→ Required actions:
a: Repeat the post on rejection word for word from "Rejection isn’t just" to "it as much.".
b: Translate this sentence from the post on rejection into Spanish: "The work isn’t to eliminate rejection."

→ Selected text:

Gratitude & Growth

Rejection Isn’t the Problem — It’s Our Relationship to It (And the Emotions It Brings Up)

Rejection isn’t just about hearing “no.” It’s about the emotions that come with it — self-doubt, unworthiness, and fear. In this blog, I explore how changing our relationship to those emotions transforms how we experience rejection entirely.


I’ve Started Seeing Rejection Differently

Rejection is something I experience regularly — in my work, in opportunities, and in the moments where I’ve put myself out there and hoped for a certain outcome.

For a long time, I thought the goal was to avoid rejection, or at the very least, minimize how often I felt it. I thought that if I could just get better, more prepared, more aligned, then maybe I wouldn’t have to experience it as much.

But what I’ve come to realize is this: rejection itself isn’t actually the hardest part — it’s the emotions that come with it.

It’s the self-doubt that creeps in afterward. The quiet questioning. The subtle shift into wondering if you’re enough, or if you somehow missed something. That’s the part that lingers. 

And over time, I’ve started to see that those emotions — not the rejection — are what shape our entire relationship to it.

Rejection Is an Emotional Experience, Not Just an Event

We tend to think of rejection as something external. Someone says no. An opportunity doesn’t work out. We don’t get chosen. But internally, something much deeper happens.

Rejection activates emotional patterns that are already wired within us — self-doubt, comparison, unworthiness, and fear of future rejection. And those emotions can feel far more intense than the moment itself.

Because the mind doesn’t just register what happened. It tries to explain what it means.
And often, it makes it personal.

The Brain Is Trying to Protect You — Not Empower You

From a neuroscience perspective, this response makes sense. Humans are wired for belonging. Historically, rejection from the group meant risk — and the brain still carries that imprint. So when we experience rejection, the nervous system can interpret it as a form of threat.

The body shifts into activation. The mind begins scanning.

It looks for answers. It replays what happened. It tries to solve for how to avoid that feeling again.

What did I do wrong?
What does this say about me?
How do I make sure this doesn’t happen again?

And without realizing it, we don’t just experience rejection once — we relive it, analyze it, and reinforce it.

The Real Work Isn’t Avoiding Rejection — It’s Staying With the Feeling

This is where something shifted for me.

Not when I got better at “handling rejection,” but when I started learning how to stay with what it brought up.

Because the truth is, if we can’t tolerate the emotions of rejection, we will start avoiding the situations that create it.

We hesitate to put ourselves out there. We hold back. We play smaller than we actually are — not because we’re incapable, but because we’re protecting ourselves from feeling.

And that’s the deeper cost.

The work isn’t to eliminate rejection. It’s to become more steady within it.

When We Stop Resisting It, Everything Opens

When we stop resisting the emotional experience of rejection, something subtle but powerful shifts. Rejection begins to feel less threatening. Less personal. Less defining.

→ Data extract:
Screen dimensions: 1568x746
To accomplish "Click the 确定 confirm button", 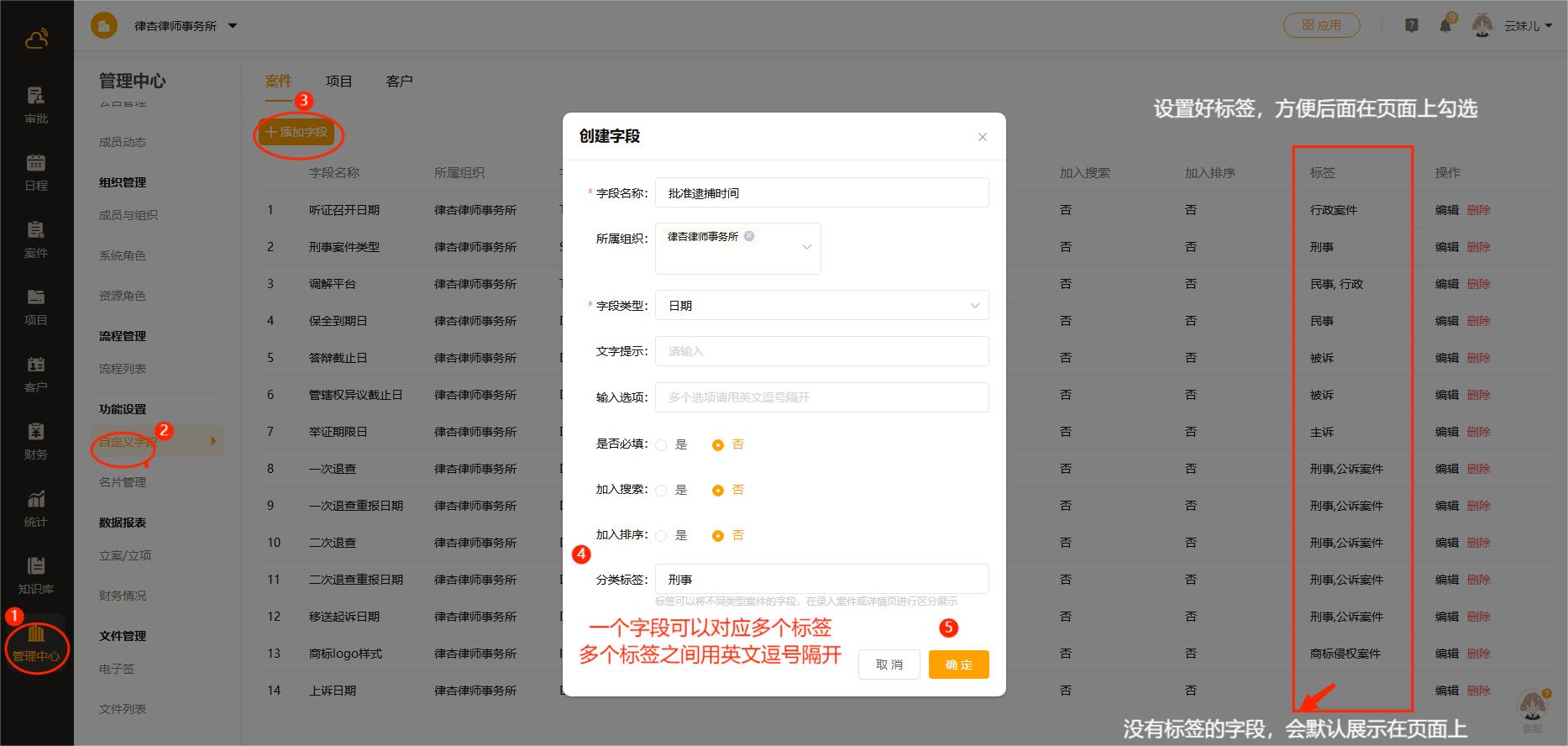I will pos(958,665).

→ Solution list:
a:
Rejection isn’t just about hearing “no.” It’s about the emotions that come with it — self-doubt, unworthiness, and fear. In this blog, I explore how changing our relationship to those emotions transforms how we experience rejection entirely.


I’ve Started Seeing Rejection Differently

Rejection is something I experience regularly — in my work, in opportunities, and in the moments where I’ve put myself out there and hoped for a certain outcome.

For a long time, I thought the goal was to avoid rejection, or at the very least, minimize how often I felt it. I thought that if I could just get better, more prepared, more aligned, then maybe I wouldn’t have to experience it as much.

b: El trabajo no consiste en eliminar el rechazo.